Economists at the University of Edinburgh, Analysis Group and the University of Sydney put this down to the fact that eldest children receive more mental stimulation (read: undivided attention) from their parents early in life. In fact, the more kids they have, the less parents take part in reading, crafts and playing musical instruments – activities that have been shown to boost thinking skills.
The study, which used data collected by the US Bureau of Labor Statistics, examined nearly 5,000 children from birth until the age of 14, including their family backgrounds and economic situations.
The first born’s had higher IQ tests than their brother and sisters at as early as 12-months old. In addition, their reading and picture vocabulary were far more impressive than that of their younger siblings at the same stage.

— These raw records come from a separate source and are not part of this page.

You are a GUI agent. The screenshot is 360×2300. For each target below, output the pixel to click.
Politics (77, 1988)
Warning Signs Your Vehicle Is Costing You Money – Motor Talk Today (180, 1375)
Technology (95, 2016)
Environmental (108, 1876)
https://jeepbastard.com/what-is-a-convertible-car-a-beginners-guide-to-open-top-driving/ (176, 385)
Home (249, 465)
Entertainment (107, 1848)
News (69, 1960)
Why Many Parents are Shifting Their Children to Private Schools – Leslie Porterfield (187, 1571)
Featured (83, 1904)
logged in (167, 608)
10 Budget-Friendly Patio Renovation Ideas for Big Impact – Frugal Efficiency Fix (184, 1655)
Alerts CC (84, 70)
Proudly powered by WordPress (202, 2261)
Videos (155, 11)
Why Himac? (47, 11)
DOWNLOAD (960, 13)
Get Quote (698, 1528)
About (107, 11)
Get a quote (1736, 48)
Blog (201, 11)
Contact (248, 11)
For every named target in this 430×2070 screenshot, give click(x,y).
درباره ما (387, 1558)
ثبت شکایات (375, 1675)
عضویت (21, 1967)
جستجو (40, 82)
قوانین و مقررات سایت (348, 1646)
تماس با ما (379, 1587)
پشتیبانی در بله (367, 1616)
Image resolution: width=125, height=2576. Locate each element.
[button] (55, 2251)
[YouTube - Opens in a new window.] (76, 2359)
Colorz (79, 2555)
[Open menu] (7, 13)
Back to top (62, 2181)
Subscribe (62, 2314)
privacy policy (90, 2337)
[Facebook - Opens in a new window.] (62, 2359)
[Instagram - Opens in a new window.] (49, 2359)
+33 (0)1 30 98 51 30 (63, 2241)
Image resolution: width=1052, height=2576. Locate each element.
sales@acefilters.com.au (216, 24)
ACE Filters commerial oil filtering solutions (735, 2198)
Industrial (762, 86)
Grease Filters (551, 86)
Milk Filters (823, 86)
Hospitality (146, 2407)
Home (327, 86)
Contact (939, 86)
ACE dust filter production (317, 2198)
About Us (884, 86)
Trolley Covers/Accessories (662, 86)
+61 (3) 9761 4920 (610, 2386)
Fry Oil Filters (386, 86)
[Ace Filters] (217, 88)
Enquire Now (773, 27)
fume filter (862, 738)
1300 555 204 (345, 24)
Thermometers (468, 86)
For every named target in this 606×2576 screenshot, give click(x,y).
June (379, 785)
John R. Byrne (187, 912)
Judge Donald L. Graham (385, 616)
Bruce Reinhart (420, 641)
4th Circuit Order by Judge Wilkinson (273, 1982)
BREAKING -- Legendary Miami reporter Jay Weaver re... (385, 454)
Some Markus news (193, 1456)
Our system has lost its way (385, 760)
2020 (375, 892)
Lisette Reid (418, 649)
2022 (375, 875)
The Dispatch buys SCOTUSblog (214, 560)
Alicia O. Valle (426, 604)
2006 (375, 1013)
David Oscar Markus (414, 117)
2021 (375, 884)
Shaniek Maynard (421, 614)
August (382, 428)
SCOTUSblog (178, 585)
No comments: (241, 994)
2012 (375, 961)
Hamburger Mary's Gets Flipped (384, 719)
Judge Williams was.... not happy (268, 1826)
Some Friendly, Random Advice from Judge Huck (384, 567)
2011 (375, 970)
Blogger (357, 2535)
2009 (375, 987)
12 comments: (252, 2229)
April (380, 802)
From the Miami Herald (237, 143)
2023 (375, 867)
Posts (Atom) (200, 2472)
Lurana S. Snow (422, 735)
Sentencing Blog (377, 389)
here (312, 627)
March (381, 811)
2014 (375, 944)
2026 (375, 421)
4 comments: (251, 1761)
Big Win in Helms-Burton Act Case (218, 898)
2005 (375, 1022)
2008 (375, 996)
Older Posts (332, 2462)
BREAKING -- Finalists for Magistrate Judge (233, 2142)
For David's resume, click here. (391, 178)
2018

Besides the bragging rights, this can be of major benefit later in life – from the level of education they reach to how much they earn in a year.
“Our results suggest that broad shifts in parental behaviour are a plausible explanation for the observed birth order differences in education and labour market outcomes,” Dr Ana Nuevo-Chiquero, Edinburgh’s University school of economics professor explained.
But it’s not all good news: previous studies have found a few downsides to being the eldest child. First-born’s are almost 20 per cent more likely than their siblings to develop short-sightedness. Plus, they’re twice as likely to feel pressure to succeed at school.